FTC Proposes Click-To-Cancel Rule To Disarm Tricky Subscription Traps
The Federal Trade Commission (FTC) has proposed a new rule that would make canceling a recurring subscription and/or membership as easy as signing up. The "click to cancel" provision is one of several updates the FTC is suggesting in regards to subscriptions and recurring payments.
Anyone that has ever signed up for a recurring subscription has probably been met with an exhausting process in order to cancel it at some point and time. Then there are those moments where you get notified you are subscribed to a service you do not remember signing up for in the first place. The FTC aims to remedy these situations where companies trick customers into signing up for something and then in turn make it extremely difficult to cancel it.
"Some businesses too often trick consumers into paying for subscriptions they no longer want or didn't sign up for in the first place," remarked FTC Chair Lina M. Khan. "The proposed rule would require that companies make it as easy to cancel a subscription as it is to sign up for one. The proposal would save consumers time and money, and businesses that continued to use subscription tricks and traps would be subject to stiff penalties."
The FTC's press release announcing the proposed rule changes says that the current patchwork of laws and regulations available to it does not provide customers and the industry with a "consistent legal framework." Because of this, the new rules would make several changes.
One change would be a simple cancellation mechanism. This would force companies to create the same method of canceling as it does for signing up. An example would be if a consumer signed up online, then that customer will be able to cancel online as well.

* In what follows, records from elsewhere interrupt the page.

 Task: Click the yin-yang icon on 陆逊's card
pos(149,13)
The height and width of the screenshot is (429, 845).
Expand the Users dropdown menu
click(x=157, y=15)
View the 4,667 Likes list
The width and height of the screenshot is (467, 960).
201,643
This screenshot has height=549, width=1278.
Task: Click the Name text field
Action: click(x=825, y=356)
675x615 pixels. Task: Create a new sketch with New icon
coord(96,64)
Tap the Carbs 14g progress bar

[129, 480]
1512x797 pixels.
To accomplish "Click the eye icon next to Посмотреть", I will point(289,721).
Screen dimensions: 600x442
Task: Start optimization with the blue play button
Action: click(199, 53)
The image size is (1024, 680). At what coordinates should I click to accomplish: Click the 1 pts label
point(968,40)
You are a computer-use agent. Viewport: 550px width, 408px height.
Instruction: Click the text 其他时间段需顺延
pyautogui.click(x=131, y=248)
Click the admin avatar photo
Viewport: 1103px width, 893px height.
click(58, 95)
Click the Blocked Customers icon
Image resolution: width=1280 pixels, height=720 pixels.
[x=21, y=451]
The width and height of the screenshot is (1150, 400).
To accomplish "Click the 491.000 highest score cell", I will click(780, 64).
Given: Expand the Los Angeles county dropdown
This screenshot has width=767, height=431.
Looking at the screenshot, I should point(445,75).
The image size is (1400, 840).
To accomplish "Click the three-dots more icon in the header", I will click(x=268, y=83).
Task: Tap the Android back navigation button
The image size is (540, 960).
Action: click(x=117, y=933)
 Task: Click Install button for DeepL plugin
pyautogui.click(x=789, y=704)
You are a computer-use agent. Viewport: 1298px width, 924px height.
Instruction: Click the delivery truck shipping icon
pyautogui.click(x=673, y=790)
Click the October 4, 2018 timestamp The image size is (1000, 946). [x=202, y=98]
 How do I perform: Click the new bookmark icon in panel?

Another change would involve the exiting process, or when those pesky representatives attempt to talk you into staying. The new proposal would allow sellers to pitch their often times lengthy propositions for not canceling, but before they do, they must ask if the customer wants to hear them. The seller must take "no" for an answer and immediately start the cancellation process.
For those in some type of annual subscription or membership, sellers would have to provide an annual reminder to consumers, before they are automatically renewed. This would save those who forget they are even signed up from being charged without notice.
All in all, this would be great for consumers and does not seem too unreasonable on the side of businesses, either. The new rules would ensure an easier path for canceling, and in turn save a lot of unnecessarily lost time, money, and headaches.